▶ **TASK STATEMENT**
Your output should be exactly the lines from the one containing "Where should I" through the last line of the listing, and nothing else. Pictures stay out.

▶ **GIVEN ENTRIES**
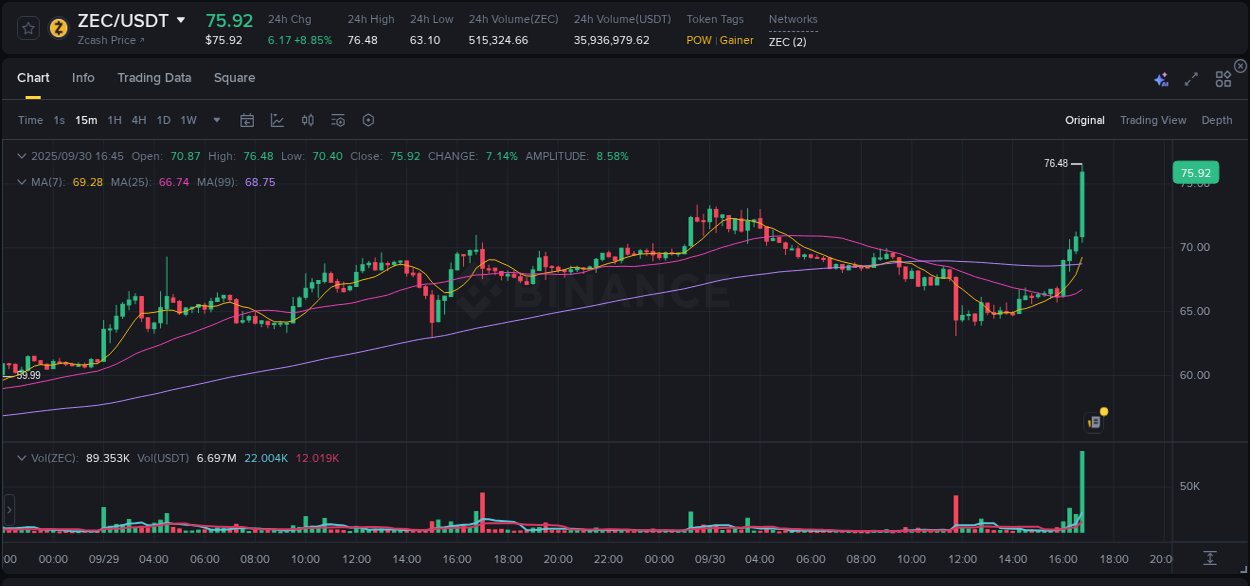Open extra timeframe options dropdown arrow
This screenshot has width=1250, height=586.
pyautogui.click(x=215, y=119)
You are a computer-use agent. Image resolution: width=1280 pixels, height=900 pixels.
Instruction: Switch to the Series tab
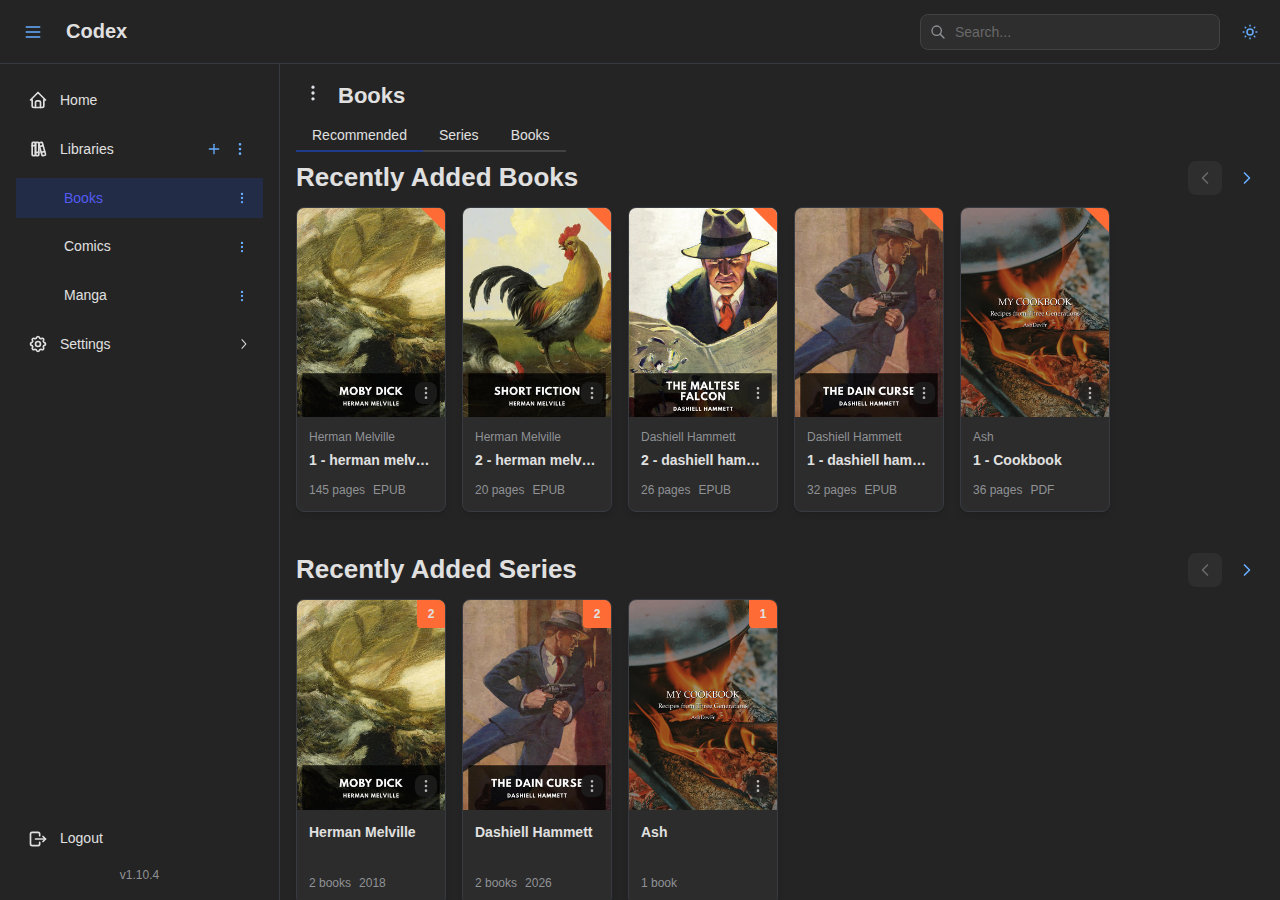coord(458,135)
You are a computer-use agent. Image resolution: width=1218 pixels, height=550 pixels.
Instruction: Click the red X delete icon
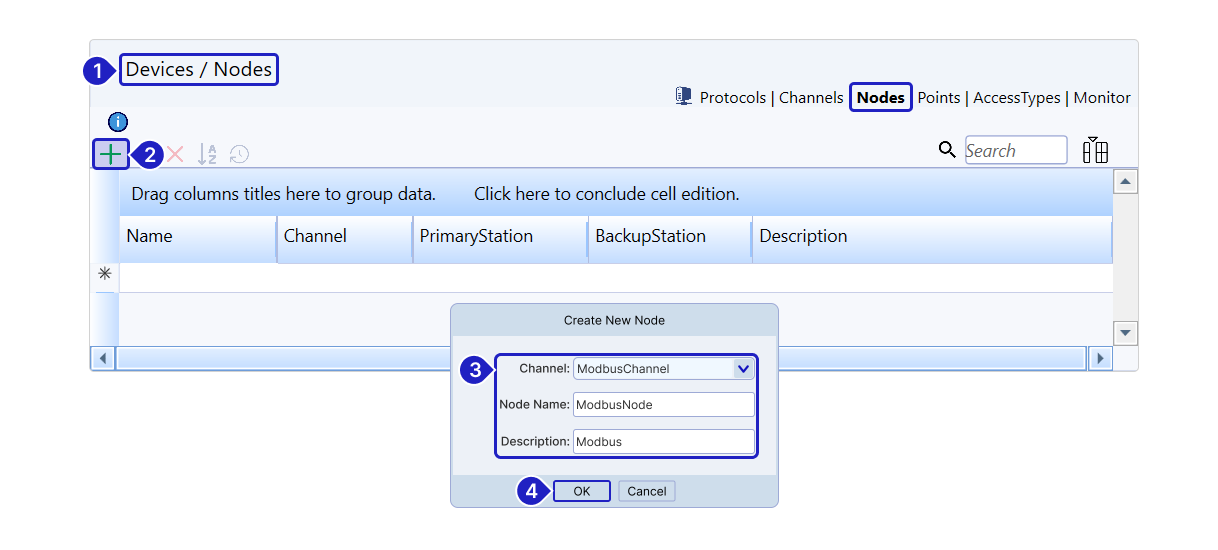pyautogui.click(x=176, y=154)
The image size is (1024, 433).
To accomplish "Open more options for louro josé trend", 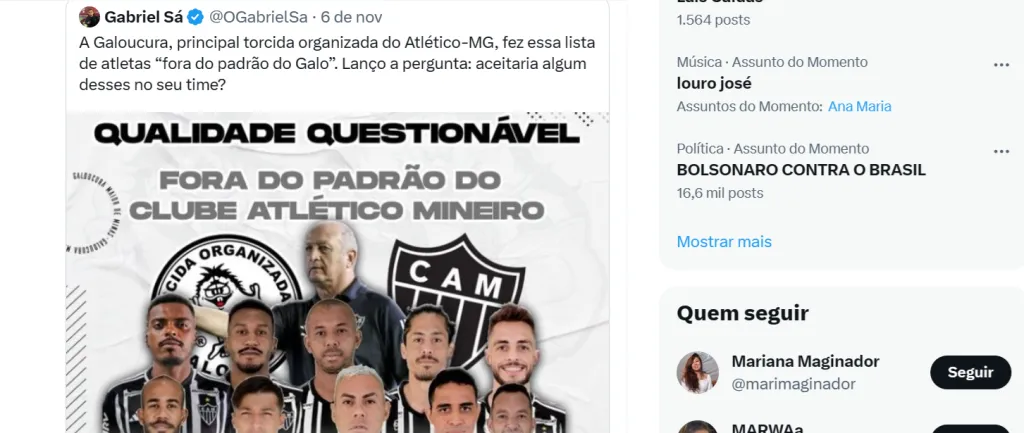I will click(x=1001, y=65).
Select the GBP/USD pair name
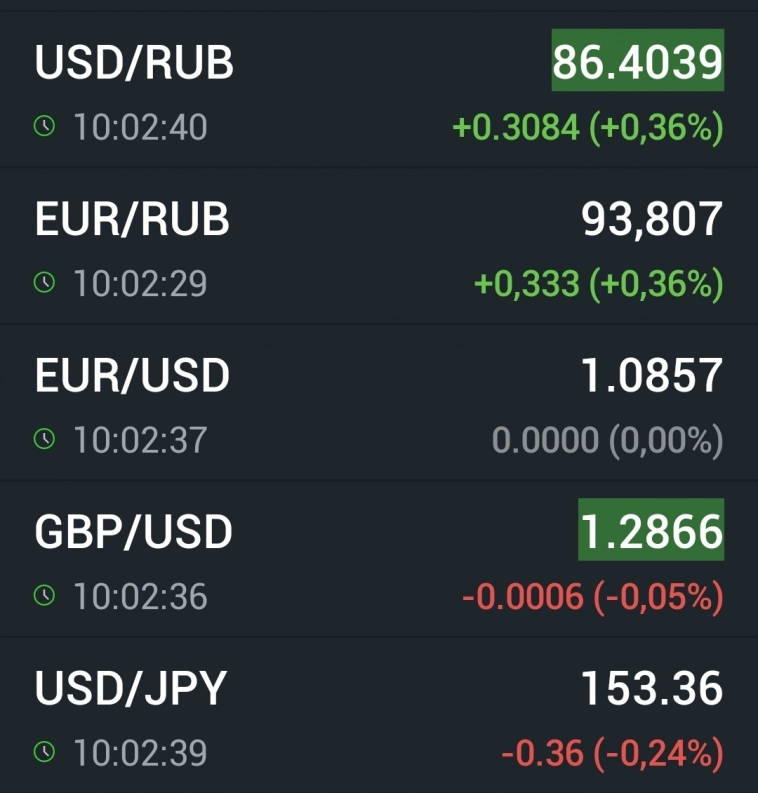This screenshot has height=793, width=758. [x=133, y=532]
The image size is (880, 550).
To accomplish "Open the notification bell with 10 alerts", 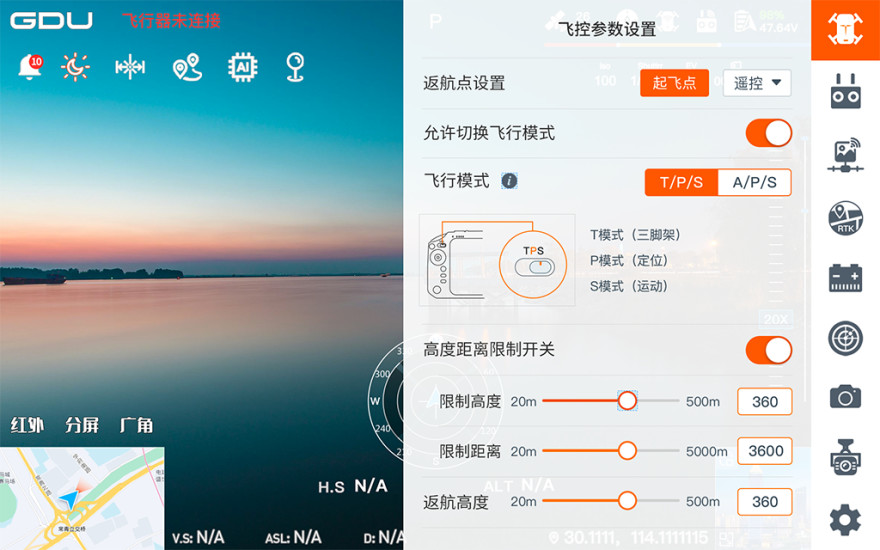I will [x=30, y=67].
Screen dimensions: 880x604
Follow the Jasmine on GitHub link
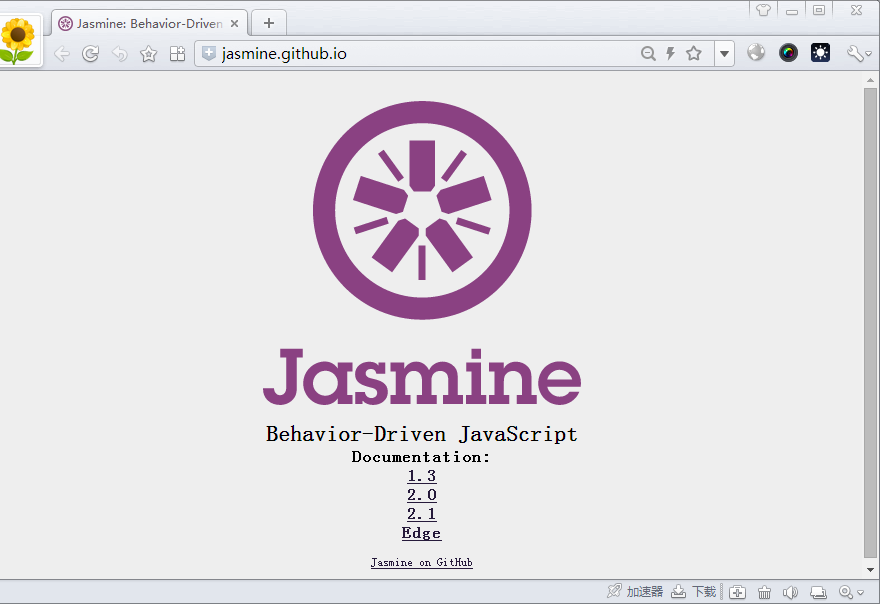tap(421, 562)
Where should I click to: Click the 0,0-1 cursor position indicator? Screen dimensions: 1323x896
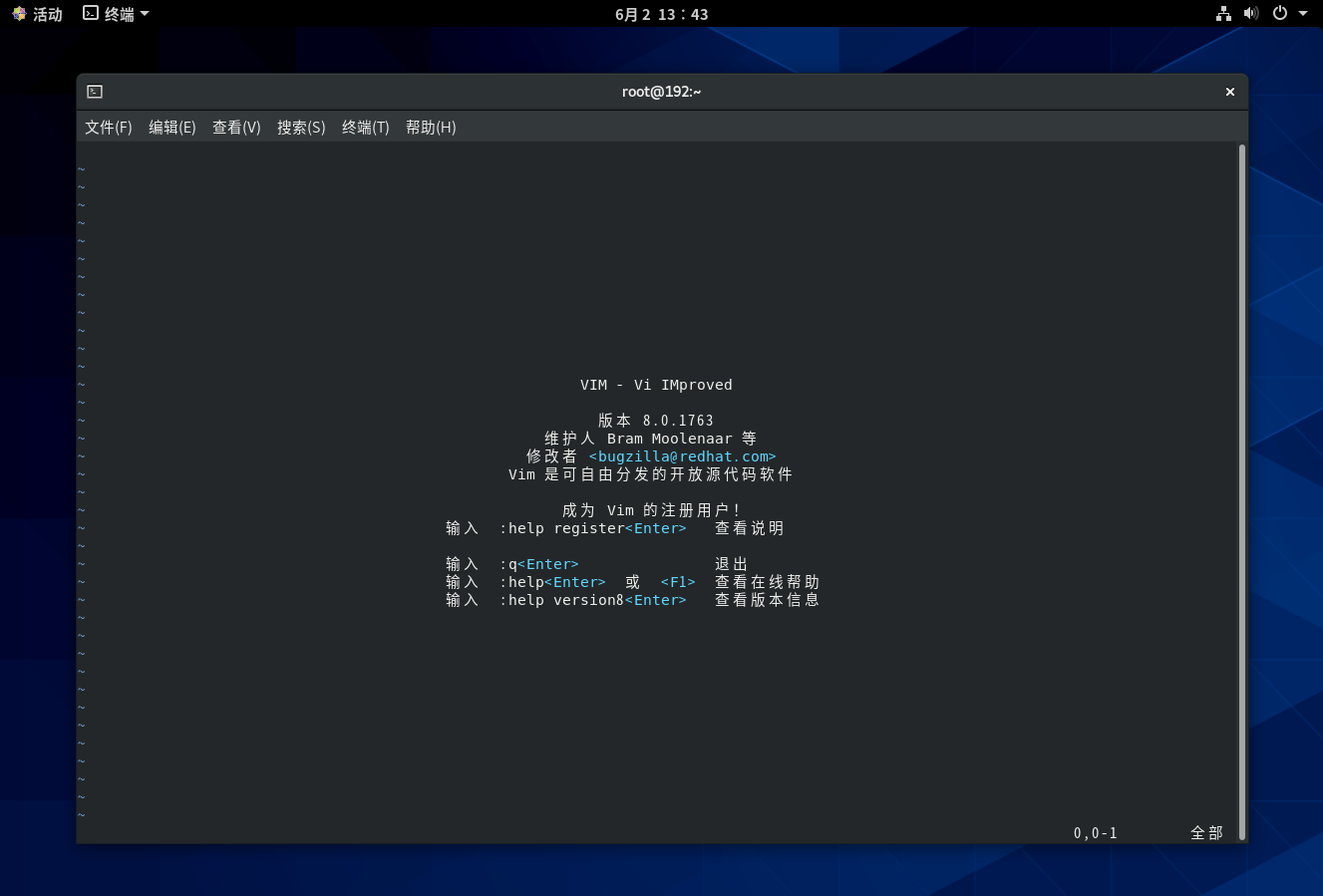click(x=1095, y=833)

▶ **EXPECTED ANSWER**
Where should I click to: Click the 0,0-1 cursor position indicator? Screen dimensions: 1323x896
click(x=1095, y=833)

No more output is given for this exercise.